Return the listing exactly. Keep no pictures.

☆ ☆ ☆ ☆ ☆ ☆ ☆

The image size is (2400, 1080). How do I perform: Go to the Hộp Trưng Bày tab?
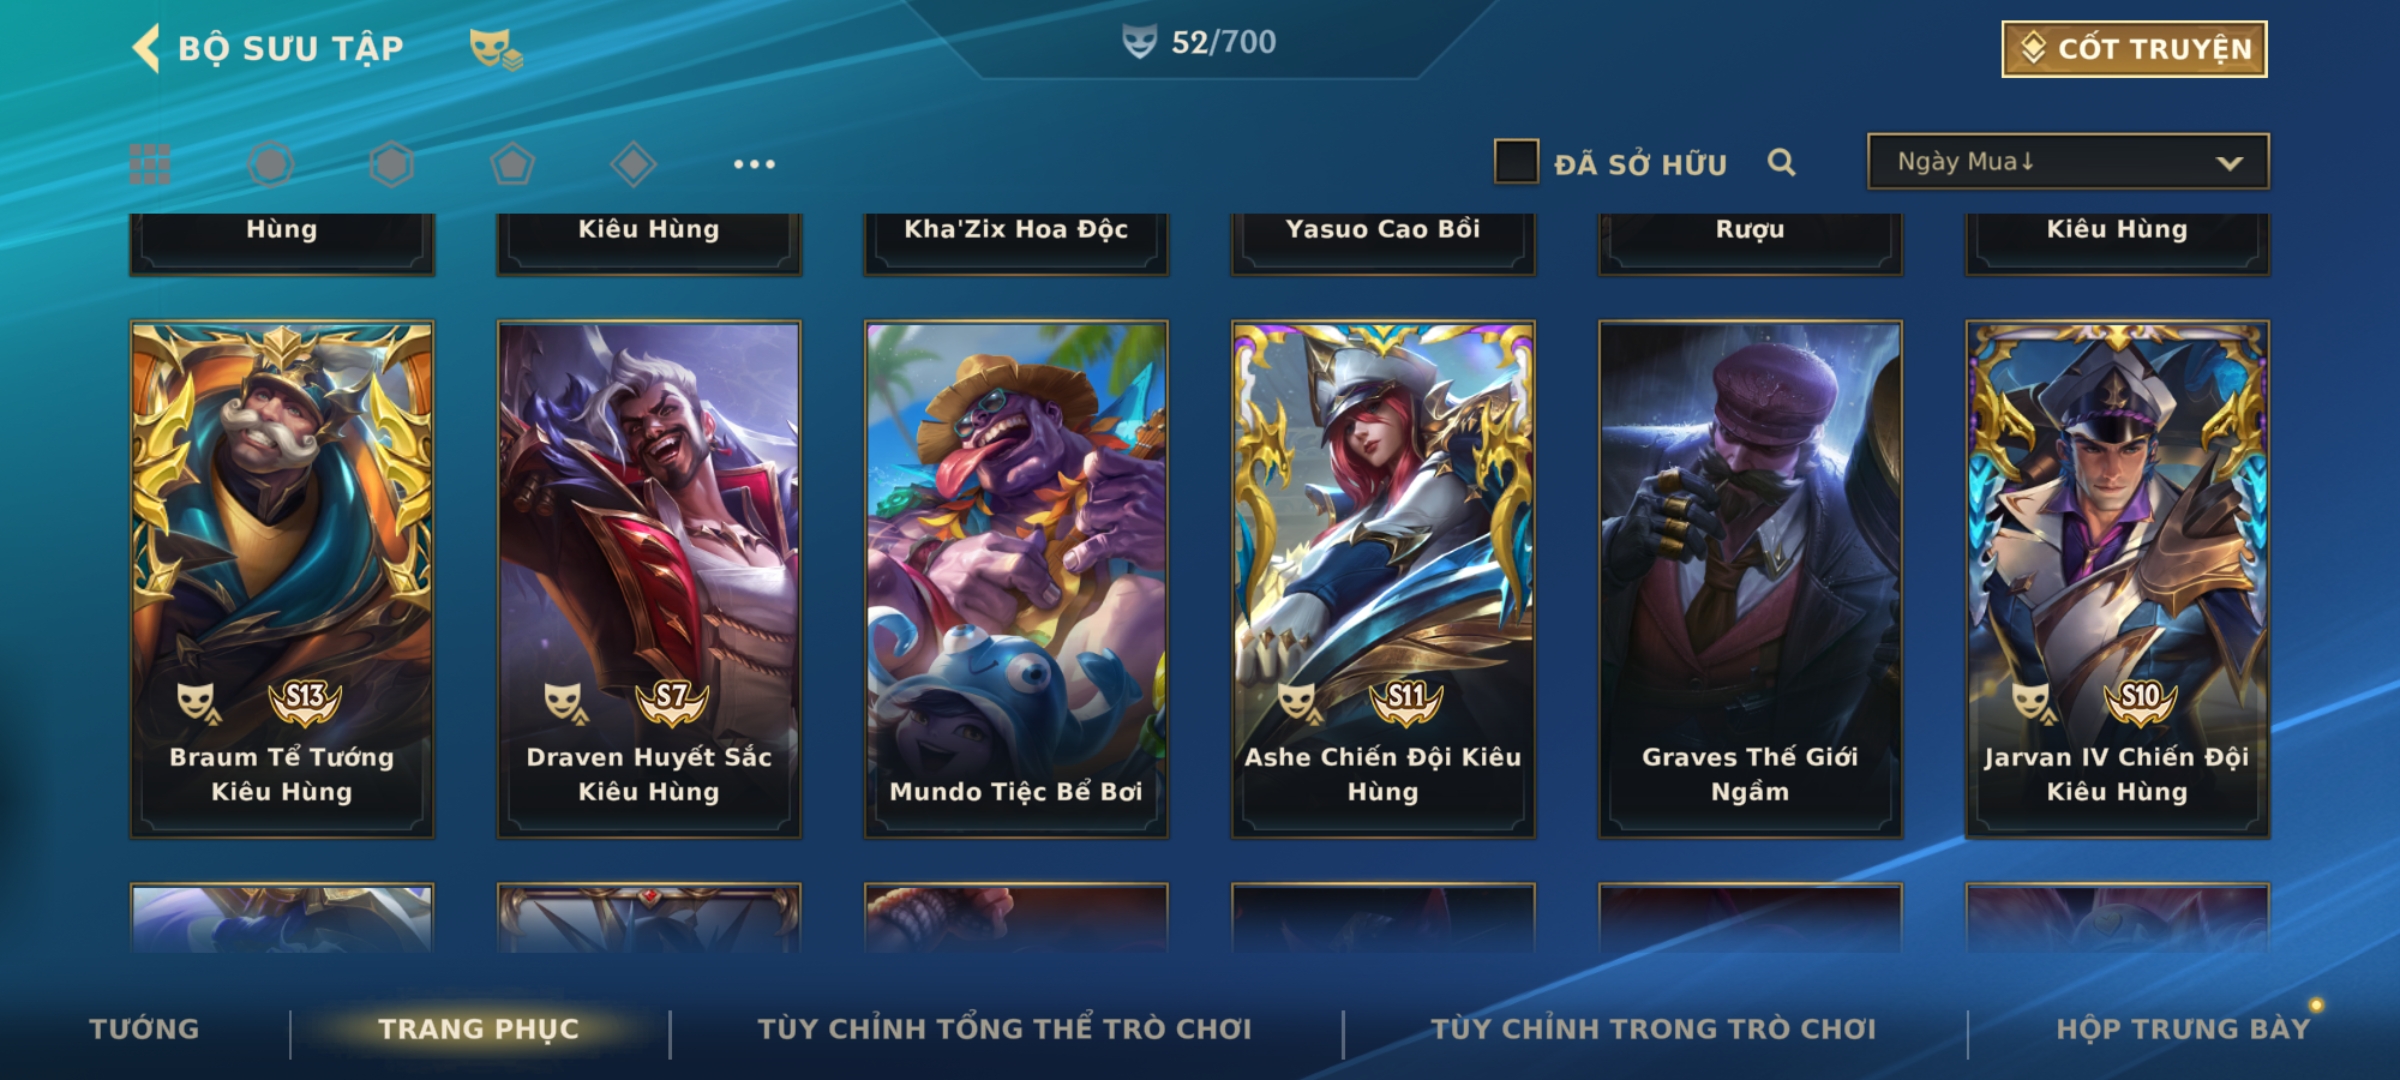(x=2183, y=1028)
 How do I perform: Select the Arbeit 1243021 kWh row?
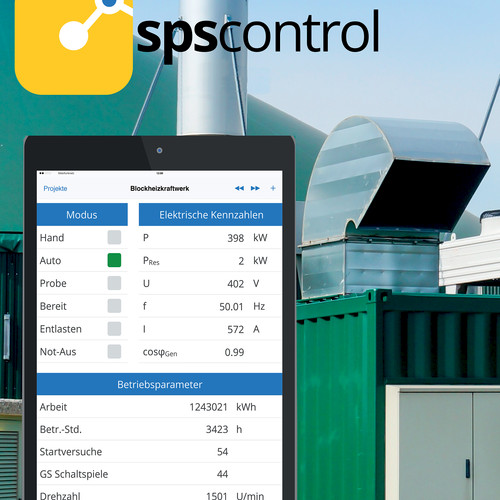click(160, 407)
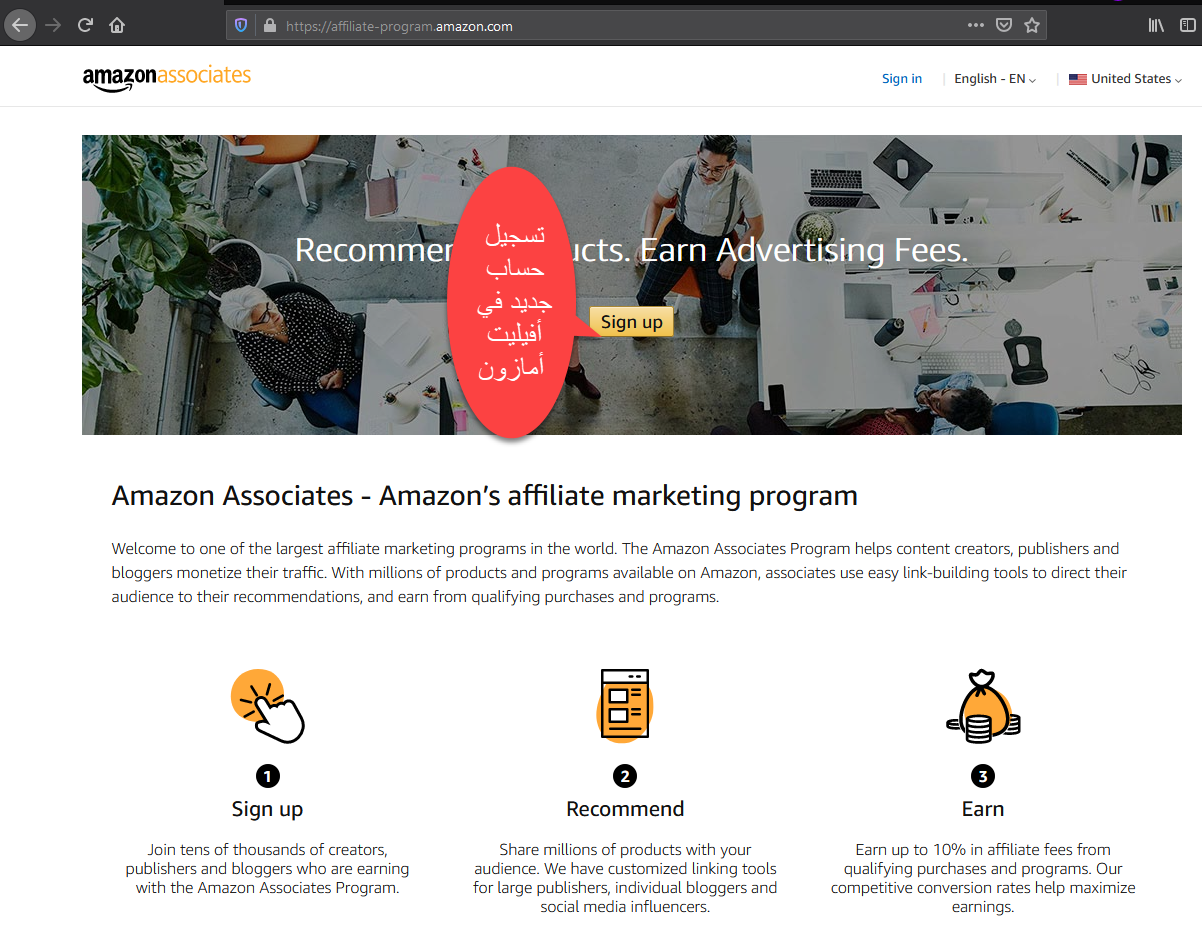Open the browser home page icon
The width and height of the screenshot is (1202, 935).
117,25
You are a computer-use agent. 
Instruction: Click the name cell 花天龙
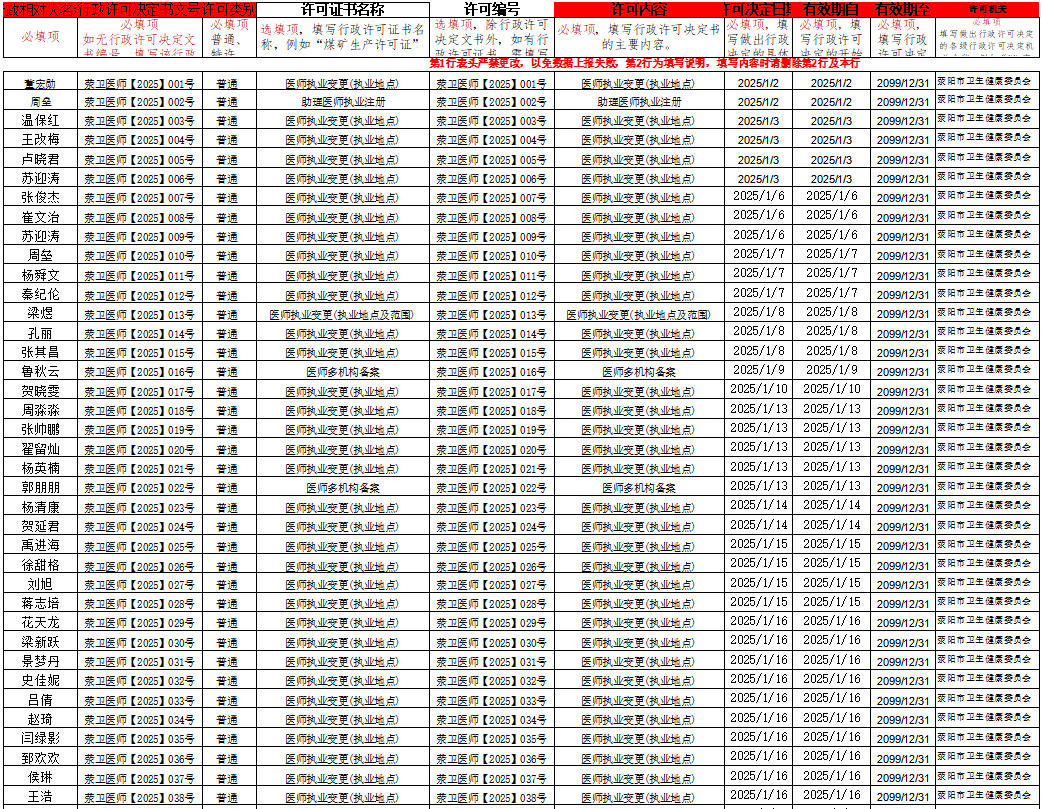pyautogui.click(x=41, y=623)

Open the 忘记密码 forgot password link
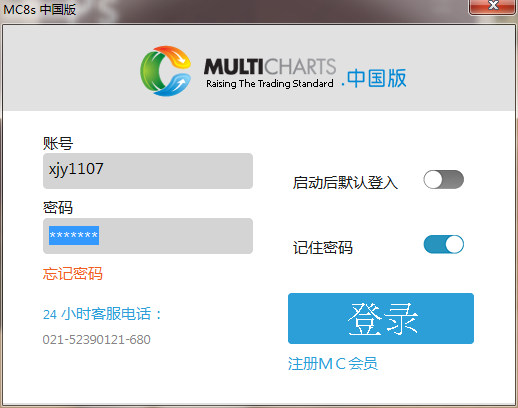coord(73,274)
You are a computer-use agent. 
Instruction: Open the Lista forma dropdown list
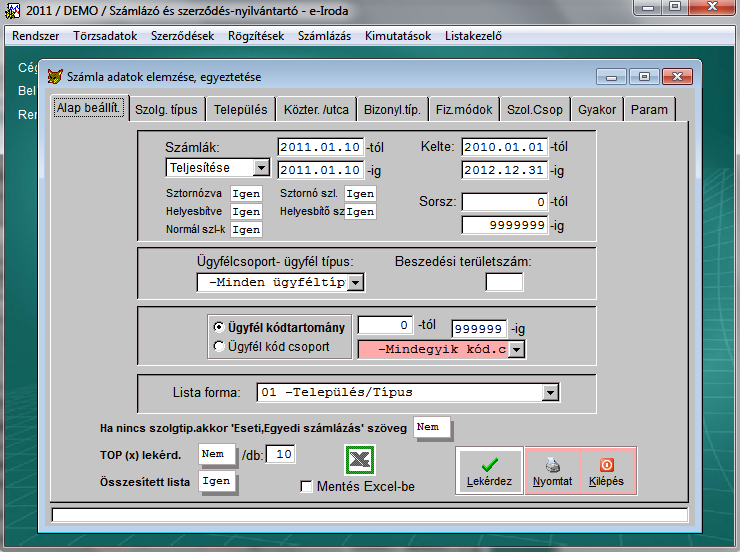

☆ ☆ ☆ ☆ ☆ ☆ ☆

### [Answer below]
The image size is (2400, 1080). How do I perform: Go to the Hộp Trưng Bày tab?
(x=2183, y=1028)
 How do I perform: Select the Arbeit 1243021 kWh row?
click(160, 407)
Open the browser home page icon
The width and height of the screenshot is (1202, 935).
117,25
You are a computer-use agent. 
Instruction: Click the name cell 花天龙
pyautogui.click(x=41, y=623)

Open the 忘记密码 forgot password link
coord(73,274)
You are a computer-use agent. 
Instruction: Open the Lista forma dropdown list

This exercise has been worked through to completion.